Although significant success has been achieved in the treatment of advanced and recurrent ovarian cancer, there is clearly room for improvement. The use of targeted agents in this patient population has the promise to provide improved survival and quality of life. There are a myriad of relevant pathways under exploration in all settings of ovarian cancer. Clinical trial data are accumulating for antiangiogenic therapy, including vascular endothelial growth factor (VEGF)-specific inhibitors and multiple angiogenic signaling target inhibitors, as well as poly-ADP-ribose polymerase (PARP) inhibitors. Other types of tumorigenic pathway inhibitors, including those that target phosphatidylinositol-3-kinase (PI3K), mammalian target of rapamycin (mTOR), protein kinase B (AKT), Src, folate receptor alpha, and insulin-like growth factor-1 receptor (IGF-1R) pathways are in earlier phases of development for ovarian cancer. Attempts to target the epidermal growth factor receptor (EGFR) of ovarian tumors have been met with limited success; however, newer agents that inhibit this pathway show promise. Finally, with recognition of the role of Wee-1 in p53-deficient tumors, an inhibitor of this tyrosine kinase is being evaluated in recurrent ovarian cancer. The logistical challenge is to determine the optimal timing and proper combinations of novel agents independently as well as concomitantly with conventional chemotherapeutics. Reported results have been modest; however, our growing understanding of these pathways will be potentially reflected in greater impact on response and survival.

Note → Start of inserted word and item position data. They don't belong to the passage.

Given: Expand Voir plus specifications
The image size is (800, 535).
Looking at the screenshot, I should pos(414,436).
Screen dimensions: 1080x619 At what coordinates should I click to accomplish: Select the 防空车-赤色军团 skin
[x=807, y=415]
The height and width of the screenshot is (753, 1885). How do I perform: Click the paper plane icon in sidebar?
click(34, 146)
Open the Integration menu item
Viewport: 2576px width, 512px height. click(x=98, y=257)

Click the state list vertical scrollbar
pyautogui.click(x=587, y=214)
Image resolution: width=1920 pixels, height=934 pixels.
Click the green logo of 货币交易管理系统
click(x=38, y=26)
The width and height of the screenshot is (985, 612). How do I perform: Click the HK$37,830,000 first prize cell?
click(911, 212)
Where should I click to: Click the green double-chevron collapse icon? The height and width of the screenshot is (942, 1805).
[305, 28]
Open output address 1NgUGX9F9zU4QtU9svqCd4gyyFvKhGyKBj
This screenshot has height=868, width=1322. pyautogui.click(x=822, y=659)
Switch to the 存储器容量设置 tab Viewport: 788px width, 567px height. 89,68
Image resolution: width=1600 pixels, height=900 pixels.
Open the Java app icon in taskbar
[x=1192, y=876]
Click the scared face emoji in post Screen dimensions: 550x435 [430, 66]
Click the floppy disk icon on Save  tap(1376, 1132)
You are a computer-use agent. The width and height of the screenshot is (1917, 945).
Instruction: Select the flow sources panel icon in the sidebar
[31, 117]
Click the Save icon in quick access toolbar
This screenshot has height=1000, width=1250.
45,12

尽管在治疗晚期和复发性卵巢癌方面取得了重大成功,但显然仍有改进的空间。在这一患者群体中使用靶向药物有望提供更好的生存和生活质量。在卵巢癌的所有情况下,都有许多相关途径正在探索中。抗血管生成治疗的临床试验数据正在积累,包括血管内皮生长因子(VEGF)特异性抑制剂和多种血管生成信号靶标抑制剂,以及聚 ADP-核糖聚合酶(PARP)抑制剂。其他类型的肿瘤发生途径抑制剂,包括针对磷脂酰肌醇-3-激酶(PI3K)、雷帕霉素靶蛋白(mTOR)、蛋白激酶 B(AKT)、Src、叶酸受体α和胰岛素样生长因子-1 受体(IGF-1R)途径的抑制剂,处于卵巢癌的早期开发阶段。靶向卵巢肿瘤表皮生长因子受体(EGFR)的尝试取得的成功有限;然而,抑制该途径的新型药物显示出了希望。最后,随着人们认识到 Wee-1 在 p53 缺陷型肿瘤中的作用,该酪氨酸激酶的抑制剂正在复发性卵巢癌中进行评估。物流方面的挑战是要确定新型药物单独以及与传统化疗药物联合使用的最佳时机和适当组合。报告的结果是适度的;然而,我们对这些途径的理解不断加深,将有可能反映在对反应和生存的更大影响上。